“The Liberator” qualifies as an interesting experiment, and not much more — using digital animation over actual footage (an evolution of the process once known as rotoscoping) to create a highly stylized look, but then telling a World War II story in a stiff, uninspired way.
Those interested in the process should surely want to take a look at this Netflix miniseries, which was actually developed for the History channel. That said, it’s hard to suggest sticking around for this fact-based story of a one much-decorated infantry unit’s march across Europe, a project whose dialogue and presentation suffer from a lifelessness only enhanced by the washed-out nature of the animation.
Premiering on Veteran’s Day, the series was created by Jeb Stuart (“Die Hard”), based on the book “The Liberator: One World II Soldier’s 500-Day Odyssey,” which focuses on army officer Felix Sparks and his Oklahoma unit that consisted largely of Native Americans and Mexican-Americans. Their journey began in Italy and concludes with the horror of the Dachau concentration camp.
The technology at work, with the unwieldy name Trioscope Enhanced Hybrid Animation, establishes a comic-book-like feel.
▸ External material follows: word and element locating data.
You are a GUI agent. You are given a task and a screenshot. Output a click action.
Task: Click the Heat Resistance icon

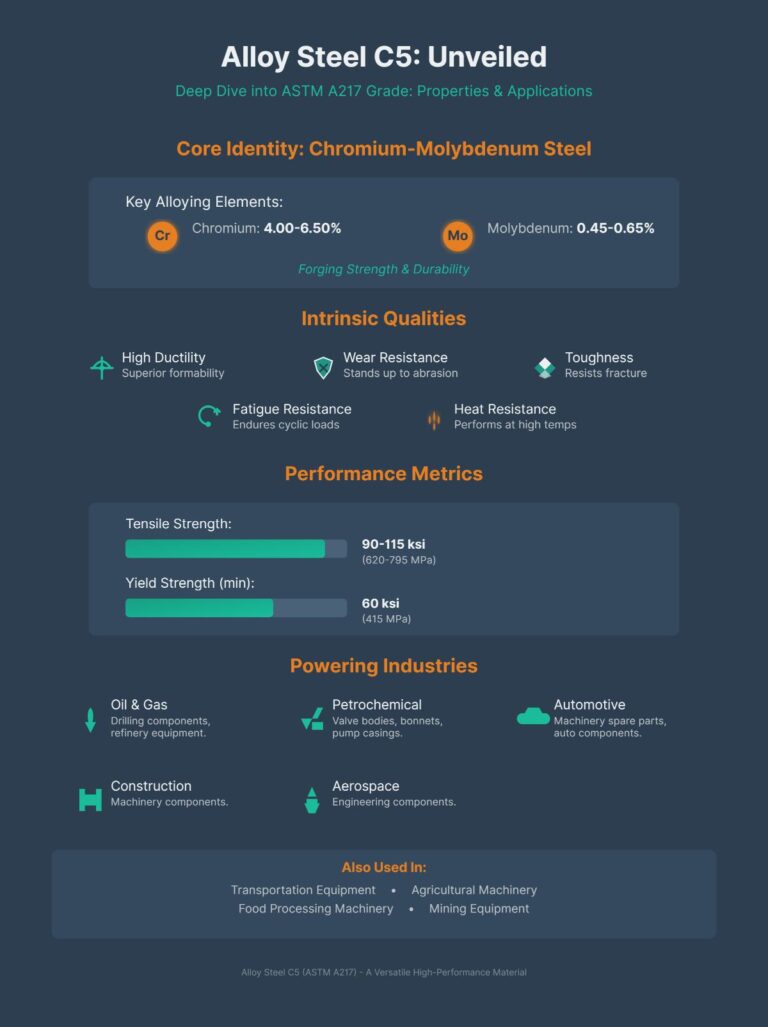(433, 419)
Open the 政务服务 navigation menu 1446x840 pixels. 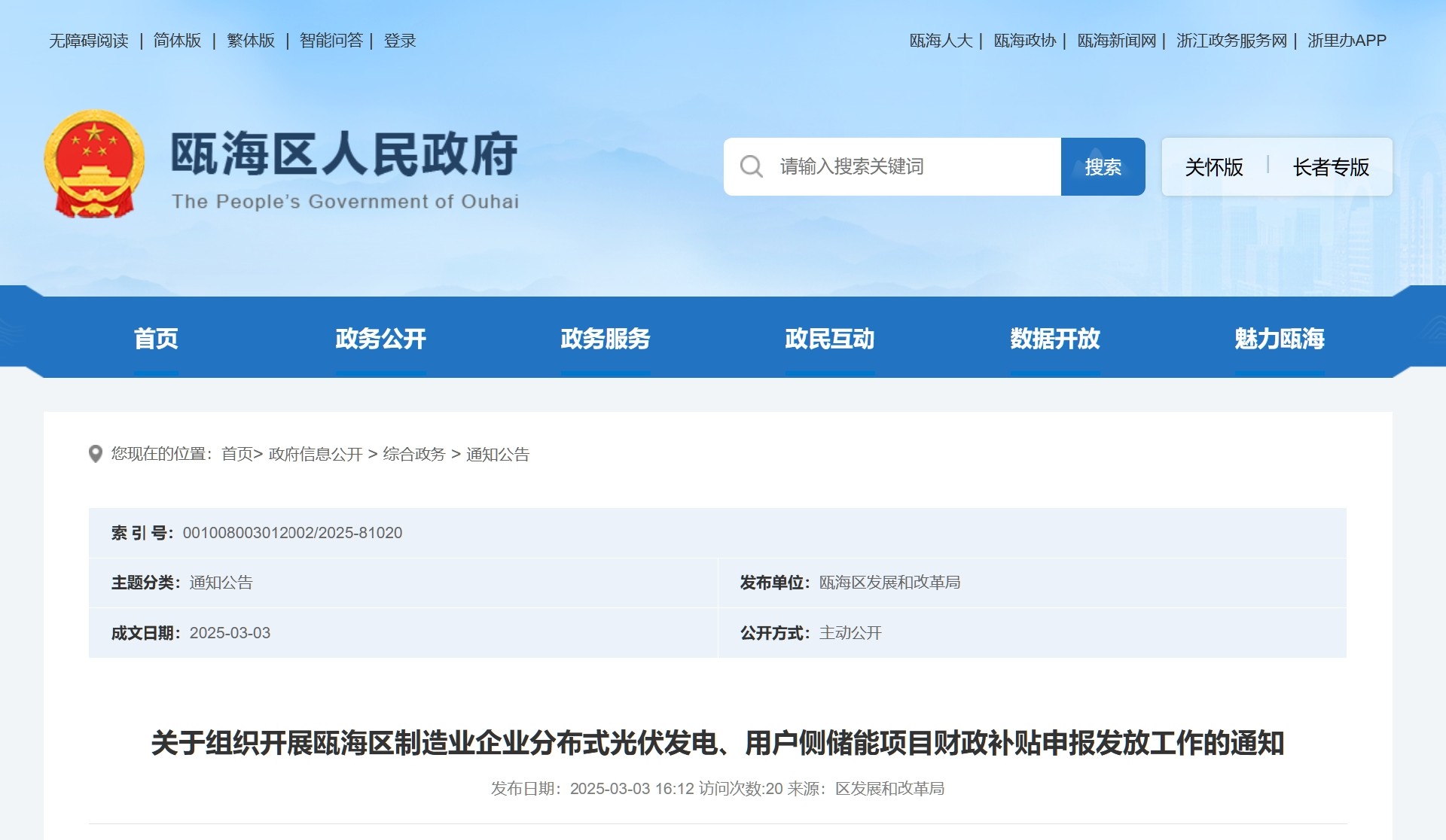click(x=605, y=339)
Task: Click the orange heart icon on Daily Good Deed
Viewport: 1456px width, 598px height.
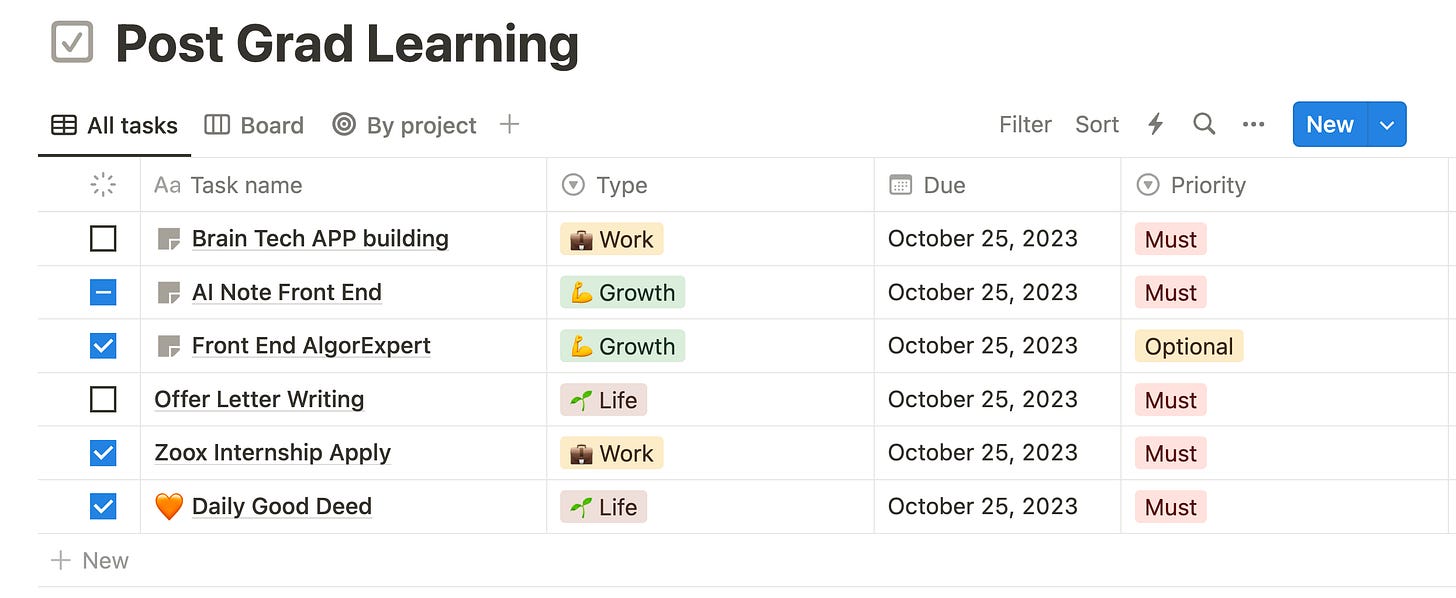Action: coord(169,507)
While the characters look real, if a little fuzzy, the backgrounds can be rendered in a way that creates animated tanks and explosions, without needing to construct sets or find locations.
The visuals, however, actually work against becoming wholly engaged in the drama, blurring the distinctions of the characters, who, beyond Sparks (played by “Damien” star Bradley James), are pretty thinly drawn (pun intended) to begin with.
Rotoscoping was championed by animator Ralph Bakshi on movies like “The Lord of the Rings” and “Fire and Ice,” and this certainly resembles a next-generation application of the process, which creates interesting possibilities going forward.
For starters, it would seem to be a way to produce certain kinds of action movies more economically — which, as Variety reported, was the motivation for transforming what would have been an eight-part live-action version of the story into its current four-part form.
Like any technical gimmick, though, a movie or TV show is only as good as the writing and characters. It’s there where “The Liberator” fails to come alive, coming across as a pale version of old black-and-white World War II movies, in a way that feels — as is so easy to do when the emphasis is on gee-whiz technological tools — like focusing on the wrapping and bow instead of the gift within them.
“The Liberator” premieres Nov. 11 on Netflix.